**Assigned task**. Check every line of the entries that follow, and copy the ones containing "computer".

**Material for the task**.

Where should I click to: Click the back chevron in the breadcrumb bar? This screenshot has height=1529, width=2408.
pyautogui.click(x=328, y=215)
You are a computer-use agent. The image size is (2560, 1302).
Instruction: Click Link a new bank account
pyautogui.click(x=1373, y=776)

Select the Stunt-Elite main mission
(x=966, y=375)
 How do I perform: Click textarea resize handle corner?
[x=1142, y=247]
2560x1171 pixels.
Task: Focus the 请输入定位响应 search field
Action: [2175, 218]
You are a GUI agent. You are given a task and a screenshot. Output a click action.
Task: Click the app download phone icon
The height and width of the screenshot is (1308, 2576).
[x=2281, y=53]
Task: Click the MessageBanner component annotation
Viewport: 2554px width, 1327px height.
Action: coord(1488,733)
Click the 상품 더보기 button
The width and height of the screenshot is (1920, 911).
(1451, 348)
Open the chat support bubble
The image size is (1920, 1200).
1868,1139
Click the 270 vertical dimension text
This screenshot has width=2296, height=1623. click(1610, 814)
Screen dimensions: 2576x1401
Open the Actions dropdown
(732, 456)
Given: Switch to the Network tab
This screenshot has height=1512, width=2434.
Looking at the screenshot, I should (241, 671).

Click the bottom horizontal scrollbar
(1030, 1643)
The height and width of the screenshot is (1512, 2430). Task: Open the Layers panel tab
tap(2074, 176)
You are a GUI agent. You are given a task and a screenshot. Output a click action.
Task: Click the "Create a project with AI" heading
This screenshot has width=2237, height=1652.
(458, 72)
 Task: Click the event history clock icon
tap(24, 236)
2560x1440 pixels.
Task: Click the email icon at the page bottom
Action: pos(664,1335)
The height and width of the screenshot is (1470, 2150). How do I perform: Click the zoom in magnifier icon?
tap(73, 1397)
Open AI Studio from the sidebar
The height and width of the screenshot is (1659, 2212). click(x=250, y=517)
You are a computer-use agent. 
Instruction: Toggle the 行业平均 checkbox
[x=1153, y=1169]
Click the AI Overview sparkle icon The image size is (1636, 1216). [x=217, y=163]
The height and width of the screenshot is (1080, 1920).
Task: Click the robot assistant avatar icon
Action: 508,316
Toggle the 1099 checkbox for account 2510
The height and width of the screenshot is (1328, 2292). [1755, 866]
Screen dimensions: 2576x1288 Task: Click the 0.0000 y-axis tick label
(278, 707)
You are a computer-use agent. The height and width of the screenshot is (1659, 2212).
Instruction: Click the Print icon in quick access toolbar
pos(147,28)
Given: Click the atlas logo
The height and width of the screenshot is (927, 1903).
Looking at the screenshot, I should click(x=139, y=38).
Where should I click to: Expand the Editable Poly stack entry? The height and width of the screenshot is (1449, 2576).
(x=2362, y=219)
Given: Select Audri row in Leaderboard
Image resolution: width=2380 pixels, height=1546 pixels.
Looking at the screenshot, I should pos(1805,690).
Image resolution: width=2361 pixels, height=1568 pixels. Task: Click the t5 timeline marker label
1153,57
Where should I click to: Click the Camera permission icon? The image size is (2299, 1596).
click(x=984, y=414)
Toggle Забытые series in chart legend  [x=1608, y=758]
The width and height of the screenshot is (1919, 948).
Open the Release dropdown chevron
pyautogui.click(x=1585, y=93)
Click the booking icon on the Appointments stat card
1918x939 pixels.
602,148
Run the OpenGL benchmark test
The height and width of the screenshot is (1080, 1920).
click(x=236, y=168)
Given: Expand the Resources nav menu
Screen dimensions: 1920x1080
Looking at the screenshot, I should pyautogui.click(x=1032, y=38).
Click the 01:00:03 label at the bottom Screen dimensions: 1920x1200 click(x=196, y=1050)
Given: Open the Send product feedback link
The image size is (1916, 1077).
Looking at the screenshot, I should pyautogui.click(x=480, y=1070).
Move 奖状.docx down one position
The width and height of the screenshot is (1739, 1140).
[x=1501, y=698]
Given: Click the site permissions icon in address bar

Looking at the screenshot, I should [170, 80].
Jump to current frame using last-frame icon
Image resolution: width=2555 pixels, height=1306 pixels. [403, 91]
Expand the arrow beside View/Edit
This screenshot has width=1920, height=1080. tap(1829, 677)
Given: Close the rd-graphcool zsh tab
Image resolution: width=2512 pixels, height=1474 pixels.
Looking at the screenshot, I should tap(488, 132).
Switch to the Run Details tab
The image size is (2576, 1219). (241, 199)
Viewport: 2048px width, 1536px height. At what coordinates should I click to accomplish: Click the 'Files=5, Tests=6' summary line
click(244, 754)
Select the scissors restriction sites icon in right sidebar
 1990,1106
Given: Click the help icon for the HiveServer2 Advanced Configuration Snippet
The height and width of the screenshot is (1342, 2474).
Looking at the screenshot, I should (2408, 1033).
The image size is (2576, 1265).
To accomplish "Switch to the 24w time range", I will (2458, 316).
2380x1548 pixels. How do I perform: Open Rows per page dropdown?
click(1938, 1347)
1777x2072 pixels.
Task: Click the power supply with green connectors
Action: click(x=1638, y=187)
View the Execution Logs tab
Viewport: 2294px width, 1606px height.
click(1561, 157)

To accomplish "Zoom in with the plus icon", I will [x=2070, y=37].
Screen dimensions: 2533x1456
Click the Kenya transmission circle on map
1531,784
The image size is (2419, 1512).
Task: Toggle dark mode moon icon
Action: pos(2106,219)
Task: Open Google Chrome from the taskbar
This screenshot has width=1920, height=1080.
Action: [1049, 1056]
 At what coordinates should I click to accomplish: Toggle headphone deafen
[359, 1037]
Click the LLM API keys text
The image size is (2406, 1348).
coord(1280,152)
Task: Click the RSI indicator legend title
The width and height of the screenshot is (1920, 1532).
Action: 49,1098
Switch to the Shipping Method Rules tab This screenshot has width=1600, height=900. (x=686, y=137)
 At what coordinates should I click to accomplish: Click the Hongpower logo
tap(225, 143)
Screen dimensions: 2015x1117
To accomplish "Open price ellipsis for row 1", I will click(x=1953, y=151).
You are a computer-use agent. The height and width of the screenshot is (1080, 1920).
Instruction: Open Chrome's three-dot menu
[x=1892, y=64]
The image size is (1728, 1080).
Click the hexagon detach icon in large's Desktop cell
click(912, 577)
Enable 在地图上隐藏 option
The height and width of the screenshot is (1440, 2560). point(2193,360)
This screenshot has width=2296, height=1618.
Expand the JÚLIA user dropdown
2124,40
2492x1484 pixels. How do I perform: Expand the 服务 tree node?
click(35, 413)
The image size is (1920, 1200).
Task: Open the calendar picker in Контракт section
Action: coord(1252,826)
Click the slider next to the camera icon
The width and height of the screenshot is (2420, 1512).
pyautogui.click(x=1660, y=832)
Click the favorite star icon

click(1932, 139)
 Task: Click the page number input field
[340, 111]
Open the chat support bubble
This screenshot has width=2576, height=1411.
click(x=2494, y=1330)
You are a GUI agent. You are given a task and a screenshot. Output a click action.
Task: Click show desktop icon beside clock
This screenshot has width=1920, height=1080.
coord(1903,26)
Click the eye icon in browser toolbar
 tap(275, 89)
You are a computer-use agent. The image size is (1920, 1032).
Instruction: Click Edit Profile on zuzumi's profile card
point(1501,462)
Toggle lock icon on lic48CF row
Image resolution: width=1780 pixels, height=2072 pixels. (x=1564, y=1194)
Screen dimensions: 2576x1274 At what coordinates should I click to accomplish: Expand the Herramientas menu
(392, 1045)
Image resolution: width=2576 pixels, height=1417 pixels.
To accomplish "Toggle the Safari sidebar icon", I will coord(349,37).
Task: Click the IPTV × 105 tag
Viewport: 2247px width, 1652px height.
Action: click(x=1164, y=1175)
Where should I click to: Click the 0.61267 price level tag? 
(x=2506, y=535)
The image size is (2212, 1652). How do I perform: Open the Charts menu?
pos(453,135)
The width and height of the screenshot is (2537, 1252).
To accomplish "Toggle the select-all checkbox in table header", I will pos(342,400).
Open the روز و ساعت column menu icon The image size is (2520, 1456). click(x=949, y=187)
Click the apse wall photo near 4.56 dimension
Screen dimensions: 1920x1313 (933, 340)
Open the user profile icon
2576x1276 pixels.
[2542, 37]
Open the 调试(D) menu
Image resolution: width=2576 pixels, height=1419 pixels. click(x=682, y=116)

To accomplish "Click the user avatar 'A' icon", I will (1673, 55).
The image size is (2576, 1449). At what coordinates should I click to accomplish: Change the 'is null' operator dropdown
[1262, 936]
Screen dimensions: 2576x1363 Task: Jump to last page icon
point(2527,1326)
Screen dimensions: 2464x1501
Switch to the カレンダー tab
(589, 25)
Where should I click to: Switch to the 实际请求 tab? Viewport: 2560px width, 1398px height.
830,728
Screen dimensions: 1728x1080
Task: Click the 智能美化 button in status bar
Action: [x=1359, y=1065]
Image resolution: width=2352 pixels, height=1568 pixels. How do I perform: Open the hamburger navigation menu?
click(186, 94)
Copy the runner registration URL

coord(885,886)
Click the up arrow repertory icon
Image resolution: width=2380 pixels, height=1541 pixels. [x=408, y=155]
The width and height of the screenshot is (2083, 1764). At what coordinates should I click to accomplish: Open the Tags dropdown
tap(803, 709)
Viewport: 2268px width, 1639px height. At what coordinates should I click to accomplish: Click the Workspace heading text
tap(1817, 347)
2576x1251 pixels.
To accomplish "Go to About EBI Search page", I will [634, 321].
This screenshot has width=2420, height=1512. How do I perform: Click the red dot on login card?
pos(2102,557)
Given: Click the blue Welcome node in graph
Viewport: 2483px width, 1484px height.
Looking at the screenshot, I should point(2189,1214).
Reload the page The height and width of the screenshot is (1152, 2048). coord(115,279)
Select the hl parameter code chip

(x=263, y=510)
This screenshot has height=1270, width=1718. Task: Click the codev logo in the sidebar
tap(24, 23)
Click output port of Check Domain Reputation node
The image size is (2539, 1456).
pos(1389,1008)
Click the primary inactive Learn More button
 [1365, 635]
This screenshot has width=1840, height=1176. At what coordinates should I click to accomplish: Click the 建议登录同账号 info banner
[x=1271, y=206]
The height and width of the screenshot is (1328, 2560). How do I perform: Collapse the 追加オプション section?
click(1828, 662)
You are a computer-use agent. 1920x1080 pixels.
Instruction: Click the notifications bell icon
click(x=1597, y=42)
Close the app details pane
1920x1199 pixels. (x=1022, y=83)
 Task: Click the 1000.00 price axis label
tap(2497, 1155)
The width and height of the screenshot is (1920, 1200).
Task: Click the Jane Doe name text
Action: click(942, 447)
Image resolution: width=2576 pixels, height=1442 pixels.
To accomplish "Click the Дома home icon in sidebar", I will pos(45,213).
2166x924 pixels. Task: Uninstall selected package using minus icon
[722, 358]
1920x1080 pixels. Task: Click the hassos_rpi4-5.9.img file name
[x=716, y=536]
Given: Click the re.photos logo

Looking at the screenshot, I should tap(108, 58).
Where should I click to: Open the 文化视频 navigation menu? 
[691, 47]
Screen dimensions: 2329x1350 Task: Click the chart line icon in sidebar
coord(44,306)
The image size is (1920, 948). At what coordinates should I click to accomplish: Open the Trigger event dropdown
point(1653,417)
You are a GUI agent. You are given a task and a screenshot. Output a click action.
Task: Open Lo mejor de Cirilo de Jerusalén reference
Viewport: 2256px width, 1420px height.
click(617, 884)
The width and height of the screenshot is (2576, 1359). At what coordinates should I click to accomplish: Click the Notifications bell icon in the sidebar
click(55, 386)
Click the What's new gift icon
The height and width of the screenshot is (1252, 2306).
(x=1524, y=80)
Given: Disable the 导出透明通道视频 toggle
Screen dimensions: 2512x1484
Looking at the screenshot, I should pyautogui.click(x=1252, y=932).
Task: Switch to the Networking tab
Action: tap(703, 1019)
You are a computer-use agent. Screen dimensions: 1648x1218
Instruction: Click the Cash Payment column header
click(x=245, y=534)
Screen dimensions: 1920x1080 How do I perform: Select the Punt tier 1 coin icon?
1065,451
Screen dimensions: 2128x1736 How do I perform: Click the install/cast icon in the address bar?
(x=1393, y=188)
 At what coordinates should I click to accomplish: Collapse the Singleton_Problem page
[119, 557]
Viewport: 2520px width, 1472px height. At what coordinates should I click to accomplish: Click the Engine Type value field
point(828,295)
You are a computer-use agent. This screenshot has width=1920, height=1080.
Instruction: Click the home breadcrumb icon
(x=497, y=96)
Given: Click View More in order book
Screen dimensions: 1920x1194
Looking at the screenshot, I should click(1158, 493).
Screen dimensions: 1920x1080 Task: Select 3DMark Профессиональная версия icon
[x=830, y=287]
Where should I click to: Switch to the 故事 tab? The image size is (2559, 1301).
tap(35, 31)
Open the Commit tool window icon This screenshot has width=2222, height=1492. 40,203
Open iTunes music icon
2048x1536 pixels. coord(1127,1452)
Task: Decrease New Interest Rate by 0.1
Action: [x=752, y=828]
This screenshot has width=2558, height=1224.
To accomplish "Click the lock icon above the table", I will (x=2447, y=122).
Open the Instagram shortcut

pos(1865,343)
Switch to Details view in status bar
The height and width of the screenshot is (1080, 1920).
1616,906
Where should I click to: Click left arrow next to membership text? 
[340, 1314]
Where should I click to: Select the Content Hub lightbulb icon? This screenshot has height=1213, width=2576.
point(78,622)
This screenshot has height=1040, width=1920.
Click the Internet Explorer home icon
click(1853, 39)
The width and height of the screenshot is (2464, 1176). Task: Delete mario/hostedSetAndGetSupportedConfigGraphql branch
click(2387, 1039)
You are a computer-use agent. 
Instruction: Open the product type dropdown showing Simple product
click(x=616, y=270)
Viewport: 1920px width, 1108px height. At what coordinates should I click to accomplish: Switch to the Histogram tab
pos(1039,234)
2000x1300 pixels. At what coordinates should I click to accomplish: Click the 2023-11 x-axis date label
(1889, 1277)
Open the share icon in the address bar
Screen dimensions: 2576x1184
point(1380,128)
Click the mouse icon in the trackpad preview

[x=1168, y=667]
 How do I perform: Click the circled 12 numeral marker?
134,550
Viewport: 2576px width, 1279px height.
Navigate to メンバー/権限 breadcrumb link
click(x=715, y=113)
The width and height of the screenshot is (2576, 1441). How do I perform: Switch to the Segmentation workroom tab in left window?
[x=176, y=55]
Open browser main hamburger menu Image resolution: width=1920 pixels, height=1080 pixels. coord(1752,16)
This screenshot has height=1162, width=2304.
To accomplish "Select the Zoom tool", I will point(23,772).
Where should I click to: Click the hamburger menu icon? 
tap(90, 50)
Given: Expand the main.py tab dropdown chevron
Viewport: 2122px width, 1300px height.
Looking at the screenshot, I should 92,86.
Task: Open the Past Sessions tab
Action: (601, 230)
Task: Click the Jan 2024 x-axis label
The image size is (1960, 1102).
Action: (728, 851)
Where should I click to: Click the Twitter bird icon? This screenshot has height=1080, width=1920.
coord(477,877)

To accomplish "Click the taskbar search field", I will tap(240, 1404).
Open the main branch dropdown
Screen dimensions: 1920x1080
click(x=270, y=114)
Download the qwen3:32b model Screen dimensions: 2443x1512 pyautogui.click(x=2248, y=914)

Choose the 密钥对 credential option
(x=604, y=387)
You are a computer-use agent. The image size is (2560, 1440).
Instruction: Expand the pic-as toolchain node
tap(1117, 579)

**Output of the task**.
You are a computer-use agent. The image size is (2560, 1302).
You are a computer-use agent. 
You are a computer-use agent. The height and width of the screenshot is (1659, 2212).
You are a computer-use agent. The height and width of the screenshot is (1080, 1920).
You are a computer-use agent. The image size is (1920, 1032).
You are a computer-use agent. 1920x1080 pixels.
You are a computer-use agent. Screen dimensions: 1648x1218
You are a computer-use agent. This screenshot has width=1920, height=1080.
You are a computer-use agent. 
You are a computer-use agent. The image size is (2560, 1440).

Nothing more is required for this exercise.